Finalmente, a grande revelação se deu quando a historiadora Camille Desenclos indicou à equipe outras cartas codificadas escritas pelo imperador e enviadas para ele. Em uma delas, guardada em Besançon, o destinatário havia feito uma tradução informal.
"Esta foi a nossa Pedra de Roseta", diz Pierrot, se referindo às inscrições que ajudaram a decodificar os hieróglifos egípcios.
"Era a chave. No final, teríamos chegado lá sem ela, mas economizou muito tempo."
A escassez da letra "e" é um sinal de que os criadores dos códigos sabiam muito bem o que estavam fazendo.
Como "e" é a letra mais comum (tanto no francês antigo, quanto no moderno), é a que os decifradores procurariam primeiro.
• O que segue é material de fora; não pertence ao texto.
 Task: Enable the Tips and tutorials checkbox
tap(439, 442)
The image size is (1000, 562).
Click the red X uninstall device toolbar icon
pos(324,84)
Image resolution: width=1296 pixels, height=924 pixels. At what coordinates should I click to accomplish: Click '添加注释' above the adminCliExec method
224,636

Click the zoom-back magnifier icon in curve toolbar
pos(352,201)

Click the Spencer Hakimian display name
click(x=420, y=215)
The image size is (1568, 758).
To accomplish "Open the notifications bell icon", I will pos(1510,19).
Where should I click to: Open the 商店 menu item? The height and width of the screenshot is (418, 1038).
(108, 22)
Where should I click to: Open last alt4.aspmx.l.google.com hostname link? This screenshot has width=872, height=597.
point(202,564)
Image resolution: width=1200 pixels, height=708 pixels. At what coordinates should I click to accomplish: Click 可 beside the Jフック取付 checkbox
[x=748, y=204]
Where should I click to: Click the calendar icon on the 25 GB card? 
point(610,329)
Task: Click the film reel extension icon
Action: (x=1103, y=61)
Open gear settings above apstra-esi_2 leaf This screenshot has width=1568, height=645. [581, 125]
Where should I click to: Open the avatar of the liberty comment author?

E os símbolos falsos foram simplesmente colocados para semear mais confusão.
"Claro que, para os padrões de hoje, é bastante básico", diz Pierrot, que passa normalmente seu tempo pensando em física quântica e números primos gigantes.
"Mas, dadas as ferramentas que eles tinham, eles certamente nos deram trabalho."
Mas, afinal, o que está escrito na carta?
A equipe ainda não divulgou a tradução completa, que está guardando para um artigo acadêmico. Mas nesta semana eles anunciaram seu tema.
Fevereiro de 1547 foi uma época rara de relativa paz entre as potências rivais da França e do Sacro Império Romano.
O imperador Carlos 5º — governante de vastas áreas, incluindo Espanha, Holanda, Áustria-Hungria e sul da Itália — não estava mais em guerra com o rei Francisco 1º. Mas a desconfiança ainda prevalecia.
Dois eventos recentes estavam na mente de ambos os governantes. O primeiro era a morte de Henrique 8º apenas algumas semanas antes. E o segundo era a rebelião na Alemanha por uma aliança protestante chamada Liga Schmalkaldic.
Na carta, Carlos 5º revela sua preocupação em manter a paz com a França para poder concentrar suas forças contra a Liga.
Ele diz ao embaixador para se manter a par dos pensamentos da corte francesa, em particular de qualquer reação à morte do rei Henrique 8º.
O que ele quer evitar, acima de tudo, é que franceses e ingleses se unam para prestar mais assistência aos rebeldes protestantes.
Carlos 5º fala então sobre um rumor que está circulando — que ele, o imperador, será alvo de uma tentativa de assassinato do condottiere (líder mercenário) italiano Pierre Strozzi.
Saint-Mauris deve descobrir o máximo que puder sobre essa história. Será apenas um boato ou uma ameaça genuína?
E, finalmente, na parte mais longa da carta, Carlos 5º explica ao embaixador a atual situação de sua campanha contra a Liga.
Houve um novo surto de rebelião em Praga, e o sobrinho do imperador, Fernando do Tirol, foi forçado a fugir.
Mas Carlos 5º dá instruções sobre como Saint-Mauris deve "distorcer" a notícia na corte francesa.
A rebelião de Praga é um assunto sem relevância, ele foi orientado a dizer, e Fernando deixou a cidade porque quis se juntar ao pai — o irmão do imperador — na campanha.
Para a historiadora Camille Desenclos, é significativo o fato de algumas partes da carta estarem criptografadas, e outras não.
"Todos eles sabiam que havia 50% de chance de a carta ser interceptada. Nesse caso, havia mensagens que valiam a pena ser passadas para os franceses", diz ela, como o fato de o imperador estar cooperando em medidas para reforçar a confiança no norte da Itália.
"Estas (mensagens) foram deixadas em linguagem simples. Mas havia outros assuntos que tinham que permanecer em segredo — como a verdadeira situação em relação à rebelião protestante, e foram colocados em código."
O que aconteceu a seguir? Apenas algumas semanas depois, o rei francês Francisco 1º morreu, sendo substituído por seu filho Henrique 2º.
Carlos 5º derrotou a Liga no ano seguinte, mas o protestantismo tinha chegado na Alemanha para ficar. Em 1552, Henrique 2º formou uma nova aliança contra o imperador com os príncipes protestantes.
E não houve tentativa de assassinato. Carlos 5º morreu em um mosteiro espanhol em 1558.